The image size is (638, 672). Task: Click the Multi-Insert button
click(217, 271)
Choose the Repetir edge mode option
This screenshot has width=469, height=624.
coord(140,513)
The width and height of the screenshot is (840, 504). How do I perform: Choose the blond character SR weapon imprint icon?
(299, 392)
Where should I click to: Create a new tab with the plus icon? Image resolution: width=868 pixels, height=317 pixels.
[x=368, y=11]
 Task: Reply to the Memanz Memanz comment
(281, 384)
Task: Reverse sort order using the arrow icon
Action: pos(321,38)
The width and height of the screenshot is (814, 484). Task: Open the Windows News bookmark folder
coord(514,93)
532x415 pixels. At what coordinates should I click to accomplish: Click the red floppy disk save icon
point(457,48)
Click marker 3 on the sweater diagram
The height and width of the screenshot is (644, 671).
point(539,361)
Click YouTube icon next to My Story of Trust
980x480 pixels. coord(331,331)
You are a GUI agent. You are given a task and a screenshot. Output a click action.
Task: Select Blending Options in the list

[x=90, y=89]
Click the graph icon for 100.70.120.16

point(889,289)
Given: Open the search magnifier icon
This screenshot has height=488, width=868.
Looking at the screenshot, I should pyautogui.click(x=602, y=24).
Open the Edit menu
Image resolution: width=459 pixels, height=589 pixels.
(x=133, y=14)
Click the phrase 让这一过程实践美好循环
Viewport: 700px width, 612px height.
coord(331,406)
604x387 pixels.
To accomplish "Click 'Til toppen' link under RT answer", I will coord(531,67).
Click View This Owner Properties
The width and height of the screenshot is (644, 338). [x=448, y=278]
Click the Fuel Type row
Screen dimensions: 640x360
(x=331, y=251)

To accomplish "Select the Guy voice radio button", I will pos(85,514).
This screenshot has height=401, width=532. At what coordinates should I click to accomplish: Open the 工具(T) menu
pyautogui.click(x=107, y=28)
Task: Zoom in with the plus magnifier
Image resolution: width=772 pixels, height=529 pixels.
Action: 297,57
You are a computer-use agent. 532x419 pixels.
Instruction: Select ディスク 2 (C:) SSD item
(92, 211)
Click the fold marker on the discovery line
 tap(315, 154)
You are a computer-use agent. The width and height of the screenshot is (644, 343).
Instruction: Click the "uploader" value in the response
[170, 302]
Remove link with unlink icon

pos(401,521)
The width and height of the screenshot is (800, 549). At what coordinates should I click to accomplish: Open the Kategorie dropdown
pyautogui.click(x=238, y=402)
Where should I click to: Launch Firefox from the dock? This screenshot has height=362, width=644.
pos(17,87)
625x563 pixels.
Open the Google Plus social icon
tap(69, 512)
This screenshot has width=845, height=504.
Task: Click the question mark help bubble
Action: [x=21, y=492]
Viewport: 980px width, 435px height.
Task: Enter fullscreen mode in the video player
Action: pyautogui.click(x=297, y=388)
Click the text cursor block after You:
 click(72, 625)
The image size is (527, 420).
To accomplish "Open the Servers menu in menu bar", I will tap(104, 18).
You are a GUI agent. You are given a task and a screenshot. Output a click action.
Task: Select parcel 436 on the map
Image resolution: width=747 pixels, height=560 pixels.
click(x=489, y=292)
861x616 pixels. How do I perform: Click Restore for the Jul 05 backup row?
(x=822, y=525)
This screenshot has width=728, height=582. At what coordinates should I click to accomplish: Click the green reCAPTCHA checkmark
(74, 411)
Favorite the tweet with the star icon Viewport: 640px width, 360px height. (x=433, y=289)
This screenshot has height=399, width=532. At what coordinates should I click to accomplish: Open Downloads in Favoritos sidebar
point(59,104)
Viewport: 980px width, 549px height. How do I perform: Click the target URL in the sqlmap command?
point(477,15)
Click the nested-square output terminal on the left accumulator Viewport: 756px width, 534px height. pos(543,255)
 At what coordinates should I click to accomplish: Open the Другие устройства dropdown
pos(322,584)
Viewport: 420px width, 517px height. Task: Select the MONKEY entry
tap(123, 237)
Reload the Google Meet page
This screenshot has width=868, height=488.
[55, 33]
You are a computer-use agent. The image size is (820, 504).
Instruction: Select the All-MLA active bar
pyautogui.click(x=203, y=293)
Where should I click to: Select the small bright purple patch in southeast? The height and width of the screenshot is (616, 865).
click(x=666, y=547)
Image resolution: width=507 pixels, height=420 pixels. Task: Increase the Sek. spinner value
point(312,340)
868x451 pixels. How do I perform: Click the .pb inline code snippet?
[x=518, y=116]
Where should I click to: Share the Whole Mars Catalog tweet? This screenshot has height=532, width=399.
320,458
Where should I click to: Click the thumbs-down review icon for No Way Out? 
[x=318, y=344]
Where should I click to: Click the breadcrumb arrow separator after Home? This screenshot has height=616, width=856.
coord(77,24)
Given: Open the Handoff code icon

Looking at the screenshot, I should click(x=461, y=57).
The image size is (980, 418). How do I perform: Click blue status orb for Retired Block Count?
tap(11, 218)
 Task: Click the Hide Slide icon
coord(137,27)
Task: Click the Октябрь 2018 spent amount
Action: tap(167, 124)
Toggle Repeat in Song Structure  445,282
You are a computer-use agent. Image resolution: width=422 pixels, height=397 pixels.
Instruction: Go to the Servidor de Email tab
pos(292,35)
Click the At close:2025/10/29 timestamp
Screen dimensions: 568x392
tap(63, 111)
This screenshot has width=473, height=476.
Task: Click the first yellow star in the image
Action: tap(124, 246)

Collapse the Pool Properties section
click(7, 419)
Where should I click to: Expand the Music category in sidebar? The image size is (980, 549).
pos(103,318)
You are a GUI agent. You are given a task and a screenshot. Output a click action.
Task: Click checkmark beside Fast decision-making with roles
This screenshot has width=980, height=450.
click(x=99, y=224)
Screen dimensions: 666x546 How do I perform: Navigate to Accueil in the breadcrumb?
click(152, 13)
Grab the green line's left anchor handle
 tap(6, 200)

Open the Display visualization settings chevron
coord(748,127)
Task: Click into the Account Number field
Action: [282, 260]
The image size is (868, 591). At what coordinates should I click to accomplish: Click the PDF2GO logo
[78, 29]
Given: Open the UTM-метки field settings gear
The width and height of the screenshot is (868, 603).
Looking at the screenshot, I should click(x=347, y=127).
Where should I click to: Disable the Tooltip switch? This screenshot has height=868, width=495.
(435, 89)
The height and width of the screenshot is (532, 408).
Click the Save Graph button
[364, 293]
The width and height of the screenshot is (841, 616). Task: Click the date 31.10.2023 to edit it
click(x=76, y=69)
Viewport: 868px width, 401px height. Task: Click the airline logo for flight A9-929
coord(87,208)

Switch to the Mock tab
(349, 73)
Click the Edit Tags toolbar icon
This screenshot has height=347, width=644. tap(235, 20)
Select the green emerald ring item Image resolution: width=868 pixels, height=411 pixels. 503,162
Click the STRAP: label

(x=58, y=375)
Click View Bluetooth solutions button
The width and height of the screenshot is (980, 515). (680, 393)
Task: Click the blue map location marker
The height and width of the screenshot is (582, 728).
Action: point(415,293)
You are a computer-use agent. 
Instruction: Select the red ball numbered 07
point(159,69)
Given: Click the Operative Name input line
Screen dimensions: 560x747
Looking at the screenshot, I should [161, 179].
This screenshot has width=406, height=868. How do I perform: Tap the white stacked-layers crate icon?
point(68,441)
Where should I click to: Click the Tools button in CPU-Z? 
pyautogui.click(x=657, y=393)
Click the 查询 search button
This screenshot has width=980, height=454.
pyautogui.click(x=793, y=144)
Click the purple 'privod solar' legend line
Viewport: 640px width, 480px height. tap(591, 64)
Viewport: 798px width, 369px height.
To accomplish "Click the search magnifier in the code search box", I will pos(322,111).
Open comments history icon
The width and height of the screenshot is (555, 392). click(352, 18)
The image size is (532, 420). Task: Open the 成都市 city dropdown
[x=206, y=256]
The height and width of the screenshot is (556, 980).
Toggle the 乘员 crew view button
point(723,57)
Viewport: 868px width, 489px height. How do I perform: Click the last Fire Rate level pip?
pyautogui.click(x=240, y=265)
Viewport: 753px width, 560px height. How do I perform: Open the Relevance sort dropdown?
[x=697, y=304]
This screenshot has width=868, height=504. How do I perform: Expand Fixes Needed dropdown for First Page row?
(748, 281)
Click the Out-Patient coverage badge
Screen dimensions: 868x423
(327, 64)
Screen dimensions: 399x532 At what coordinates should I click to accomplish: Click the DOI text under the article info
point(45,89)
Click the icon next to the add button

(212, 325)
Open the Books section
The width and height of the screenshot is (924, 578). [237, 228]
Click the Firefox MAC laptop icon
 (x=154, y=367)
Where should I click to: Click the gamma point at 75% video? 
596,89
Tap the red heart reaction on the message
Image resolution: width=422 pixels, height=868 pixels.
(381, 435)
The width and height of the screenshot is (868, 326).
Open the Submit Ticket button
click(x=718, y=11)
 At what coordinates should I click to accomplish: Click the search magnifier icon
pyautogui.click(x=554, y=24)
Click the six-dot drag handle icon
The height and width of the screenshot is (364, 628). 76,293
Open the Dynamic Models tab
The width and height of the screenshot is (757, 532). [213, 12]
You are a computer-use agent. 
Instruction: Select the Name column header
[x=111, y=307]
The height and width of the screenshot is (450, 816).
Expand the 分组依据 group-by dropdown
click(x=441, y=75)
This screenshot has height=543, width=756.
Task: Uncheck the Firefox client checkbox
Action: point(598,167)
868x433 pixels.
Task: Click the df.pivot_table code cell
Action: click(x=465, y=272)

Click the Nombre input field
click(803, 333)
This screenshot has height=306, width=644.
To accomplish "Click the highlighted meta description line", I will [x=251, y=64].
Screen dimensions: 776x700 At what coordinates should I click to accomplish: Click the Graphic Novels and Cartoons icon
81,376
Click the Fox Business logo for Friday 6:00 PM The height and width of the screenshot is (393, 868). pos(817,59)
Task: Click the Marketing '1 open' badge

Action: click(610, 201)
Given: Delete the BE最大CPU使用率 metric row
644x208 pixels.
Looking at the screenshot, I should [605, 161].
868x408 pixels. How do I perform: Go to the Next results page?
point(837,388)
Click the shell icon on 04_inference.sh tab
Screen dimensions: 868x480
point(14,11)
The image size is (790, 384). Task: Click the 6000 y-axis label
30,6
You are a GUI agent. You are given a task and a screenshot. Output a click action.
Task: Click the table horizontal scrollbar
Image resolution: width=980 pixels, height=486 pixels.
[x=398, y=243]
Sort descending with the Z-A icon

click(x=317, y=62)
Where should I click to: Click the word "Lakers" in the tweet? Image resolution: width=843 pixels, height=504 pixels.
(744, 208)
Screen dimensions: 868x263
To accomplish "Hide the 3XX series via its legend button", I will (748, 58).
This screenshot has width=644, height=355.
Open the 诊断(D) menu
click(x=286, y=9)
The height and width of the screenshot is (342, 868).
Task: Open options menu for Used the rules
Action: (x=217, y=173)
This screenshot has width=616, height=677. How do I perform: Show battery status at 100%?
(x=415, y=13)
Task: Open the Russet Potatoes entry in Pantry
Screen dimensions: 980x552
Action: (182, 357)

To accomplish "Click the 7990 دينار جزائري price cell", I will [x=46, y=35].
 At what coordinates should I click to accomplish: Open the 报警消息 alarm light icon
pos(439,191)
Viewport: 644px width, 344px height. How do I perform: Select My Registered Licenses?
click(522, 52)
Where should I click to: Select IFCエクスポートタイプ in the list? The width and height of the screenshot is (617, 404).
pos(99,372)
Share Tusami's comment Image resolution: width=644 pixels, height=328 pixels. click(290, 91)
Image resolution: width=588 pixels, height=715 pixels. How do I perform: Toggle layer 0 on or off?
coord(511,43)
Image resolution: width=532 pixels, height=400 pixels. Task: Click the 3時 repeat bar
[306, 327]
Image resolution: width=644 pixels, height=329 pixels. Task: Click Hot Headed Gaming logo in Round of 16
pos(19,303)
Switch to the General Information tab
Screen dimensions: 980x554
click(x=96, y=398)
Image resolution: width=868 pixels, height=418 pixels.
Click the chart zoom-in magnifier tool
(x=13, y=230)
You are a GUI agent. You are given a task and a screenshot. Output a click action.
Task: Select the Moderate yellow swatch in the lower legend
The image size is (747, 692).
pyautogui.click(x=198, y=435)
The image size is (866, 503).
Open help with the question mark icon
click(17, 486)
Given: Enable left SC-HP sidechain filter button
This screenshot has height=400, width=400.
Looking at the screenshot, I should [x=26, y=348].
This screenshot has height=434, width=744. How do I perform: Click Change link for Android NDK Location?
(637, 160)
────
__Work instruction__. Every line in the records above with the string "will" in it should be shown.

__Solution for this task__.
To accomplish "Click 'Til toppen' link under RT answer", I will coord(531,67).
To accomplish "Select the Guy voice radio button", I will pos(85,514).
To accomplish "Open the Servers menu in menu bar", I will tap(104, 18).
To accomplish "Click the search magnifier in the code search box", I will pos(322,111).
To accomplish "Click the highlighted meta description line", I will [x=251, y=64].
To accomplish "Hide the 3XX series via its legend button", I will (748, 58).
To accomplish "Click the 7990 دينار جزائري price cell", I will [x=46, y=35].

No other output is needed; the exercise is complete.